WASHINGTON (Reuters) - Staff members in New Hampshire for Republican presidential candidate Michele Bachmann have resigned en masse, a Republican familiar with the situation said on Friday, in a fresh blow to her 2012 hopes.
The Republican had few details, but news reports in New Hampshire said the resignations included her New Hampshire campaign manager, Jeff Chidester.
Bachmann, campaigning in Iowa, sowed some confusion by saying she was unaware of the resignations.
Manchester’s Union Leader newspaper said Chidester, a conservative activist and radio talk show host, left due to frustration with Bachmann’s national campaign, not with the candidate herself.
Bachmann has focused much of her efforts on Iowa, whose January 3 caucuses are the first U.S. nominating contest of the 2012 election cycle. Bachmann’s conservative message has a greater chance of achieving a breakthrough in Iowa, where social conservatives are a dominant voice.
Chidester also told the newspaper at least three other staffers -- Tom Lukacz, Nicole Yurek and Caroline Gigler -- had left with the same frustrations.
He said he did not have direct knowledge of whether of Matt LeDuc had also left, as has been reported.
Gigler quickly signed up with the presidential campaign of Texas Governor Rick Perry, a Perry spokeswoman said.
Bachmann told Radio Iowa she was unaware of the resignations and questioned the news reports.
“We’re trying to call everyone and find out if there’s any truth to the story. Everyone that we’ve gotten ahold of has said that they were shocked as well,” she said.
“There’s no truth to that story, so this is a rumor and I think it’s highly reprehensible for the media to publish a story without calling us,” Bachmann said.
Bachmann campaign manager Keith Nahigian said the campaign had not been notified of anyone in New Hampshire leaving the team, but made clear Iowa was her top priority.
“We look forward to spending more time in the Granite State between now and the primary, but our campaign has emphasized that our main focus is the first-in-the-nation caucus state of Iowa and we are continuing to build efforts there,” he said.

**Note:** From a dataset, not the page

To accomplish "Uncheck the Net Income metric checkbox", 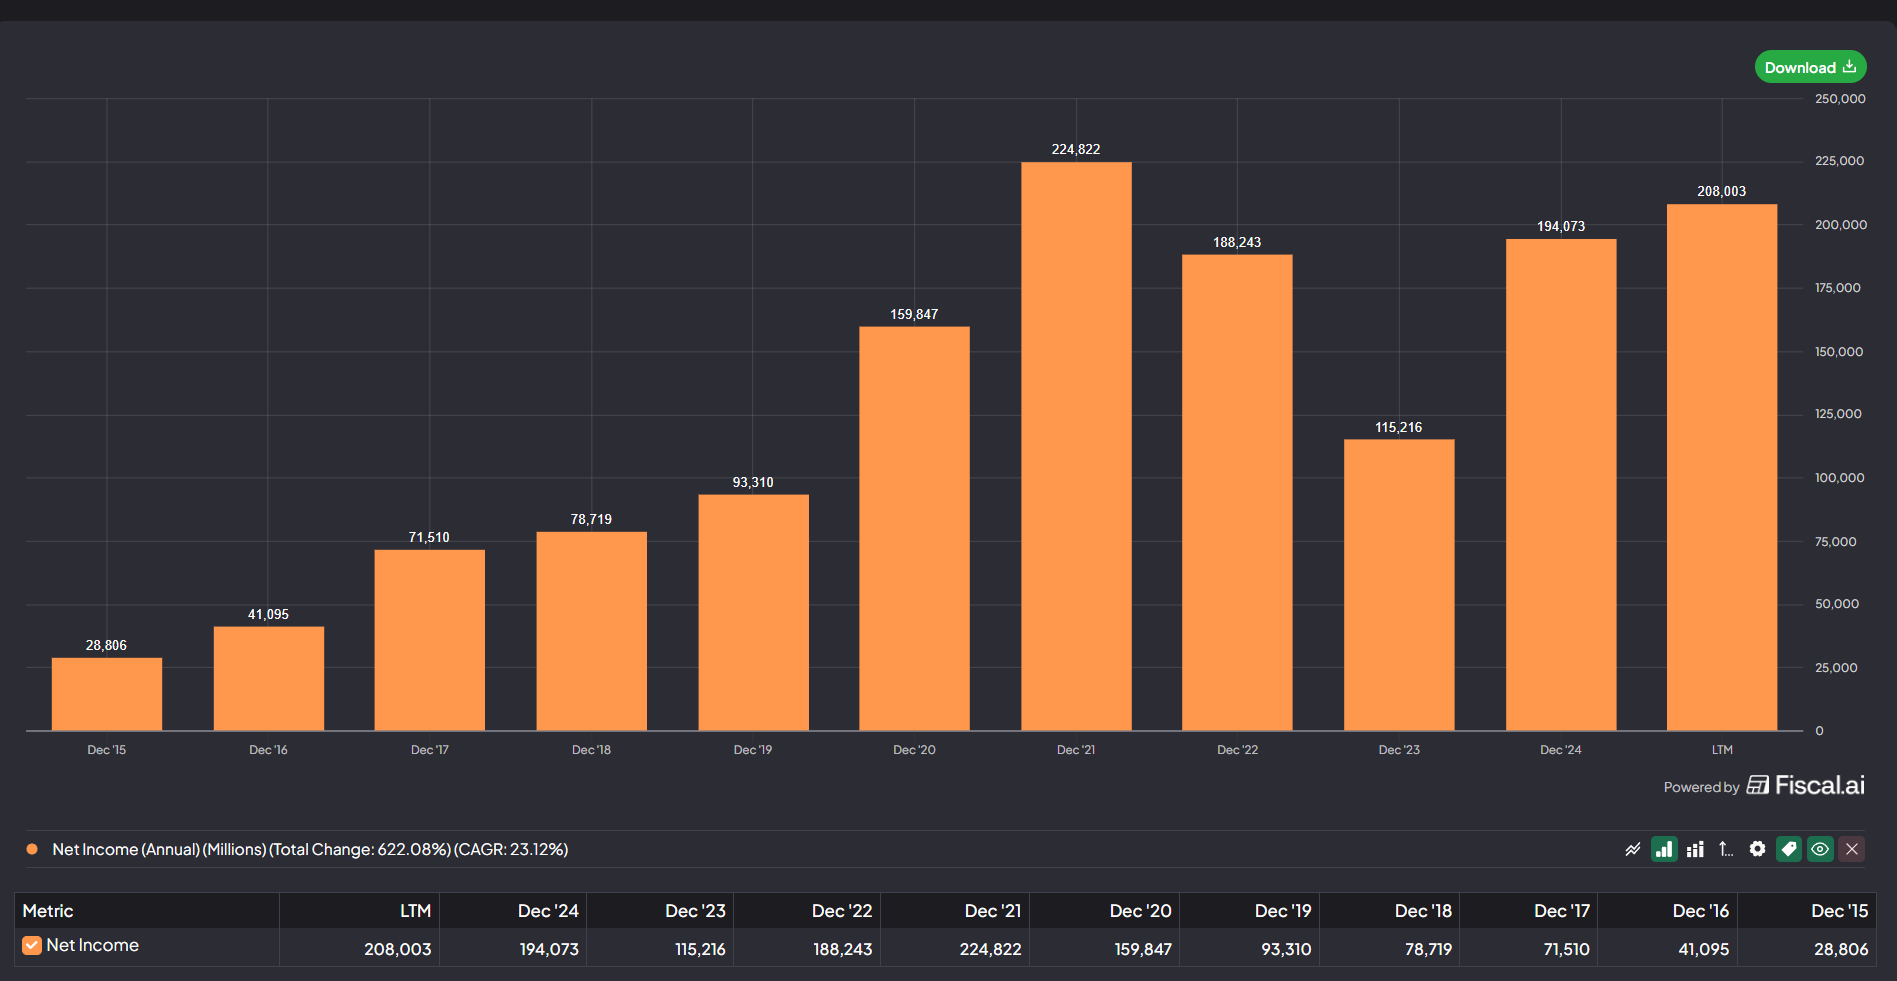I will click(32, 945).
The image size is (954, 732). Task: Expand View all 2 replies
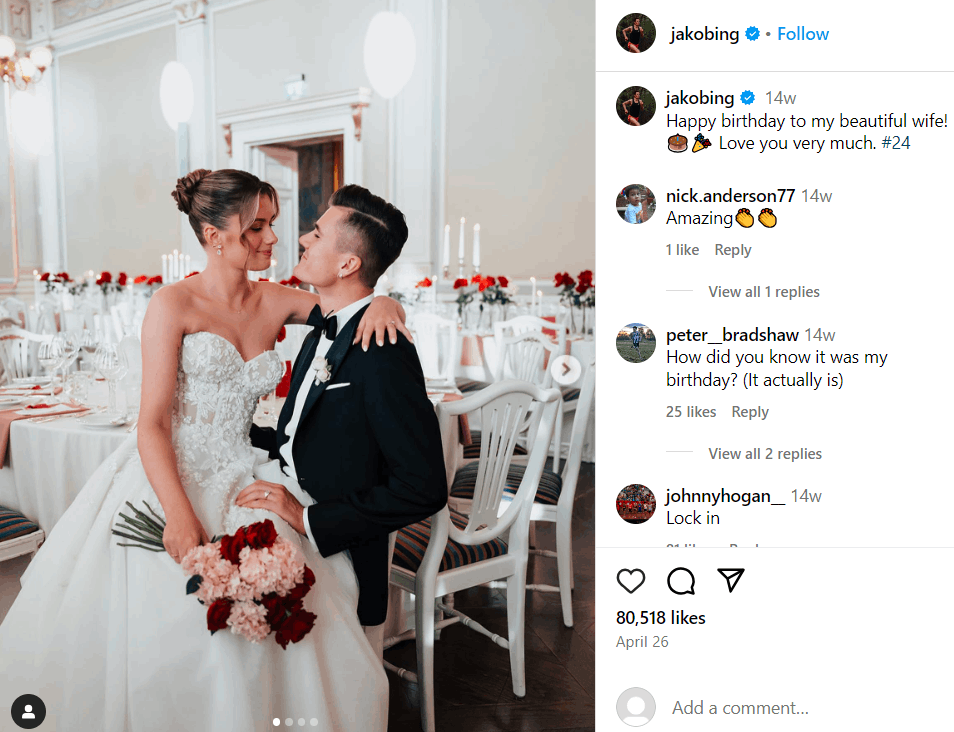click(x=765, y=454)
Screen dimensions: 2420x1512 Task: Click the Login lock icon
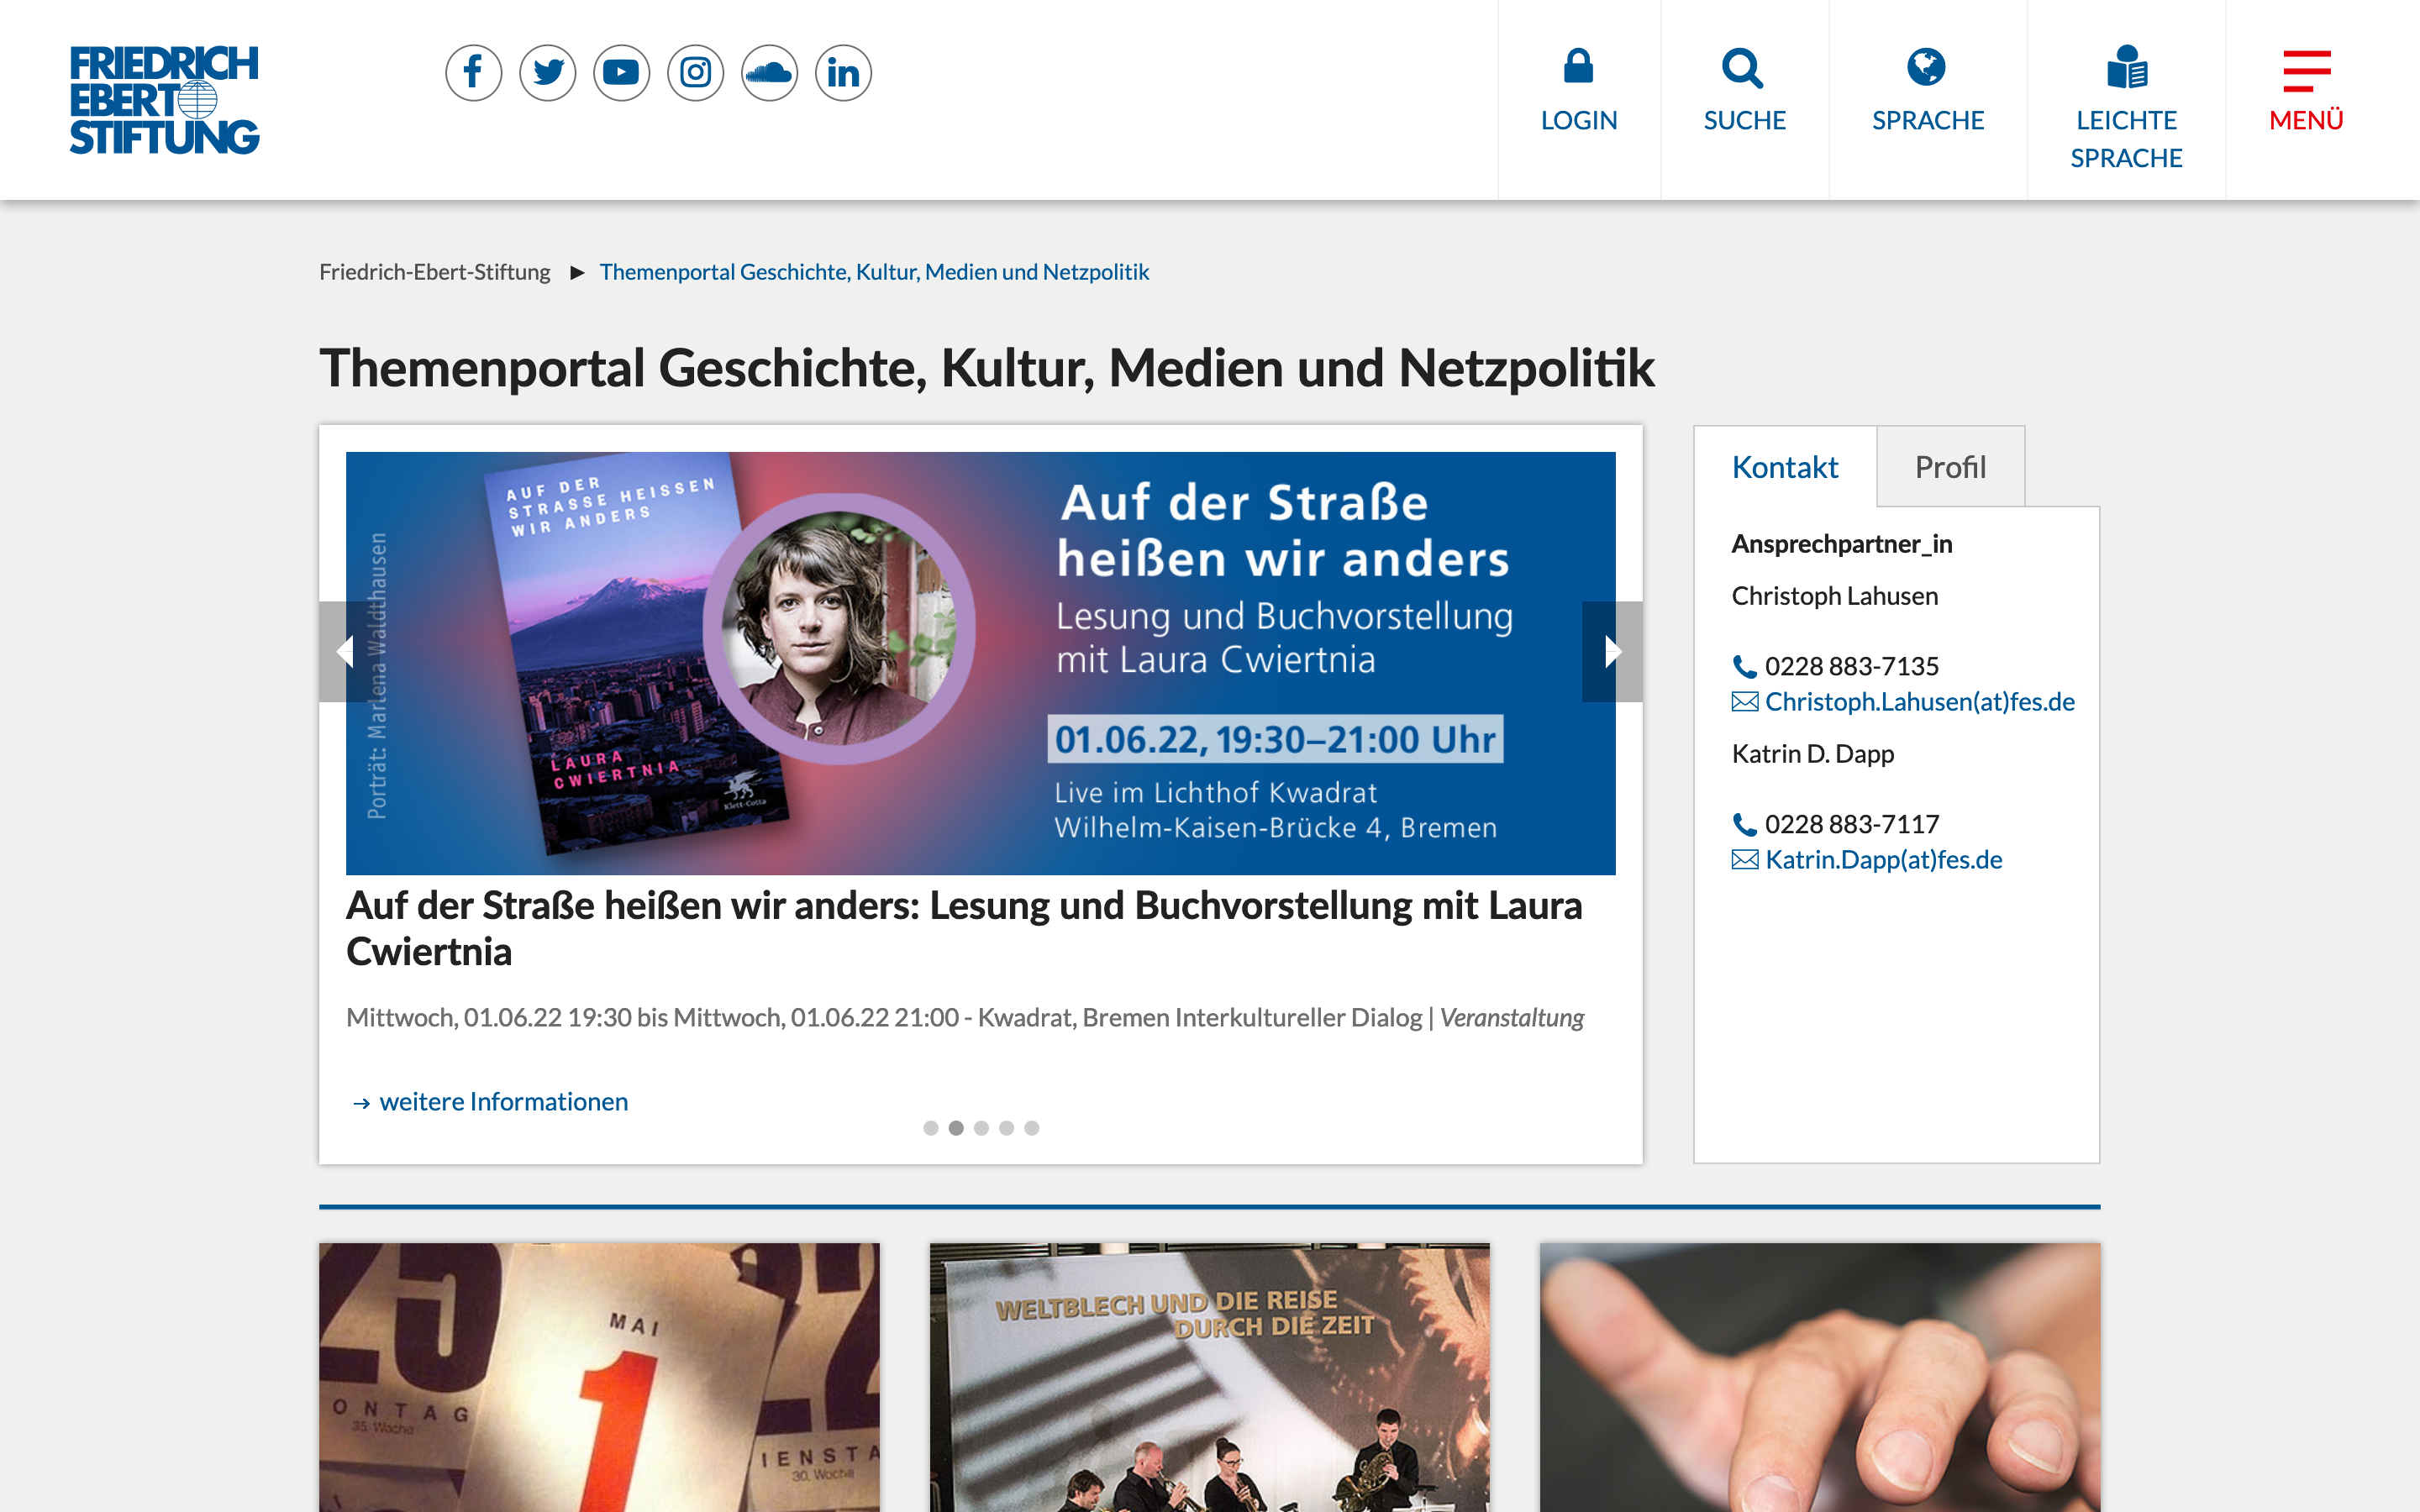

Bachmann has been on a slow fade since winning the Iowa straw poll of Republican voters in August. She has only been registering single digits in polls of New Hampshire Republican voters. In Iowa, she has been in fourth place in the polls behind Herman Cain, Mitt Romney and Ron Paul.
The head of the Tea Party caucus in the U.S. House of Representatives, Bachmann has been faltering amid weak debate performances and the departure of key staff members.
She raised roughly $4 million in campaign funds in the third quarter and spent nearly $6 million. She has roughly $1.3 million cash on hand.
“It certainly underscores the impression that New Hampshire isn’t a priority for her. She’s totally written us off,” said former Republican state legislator Fran Wendelboe.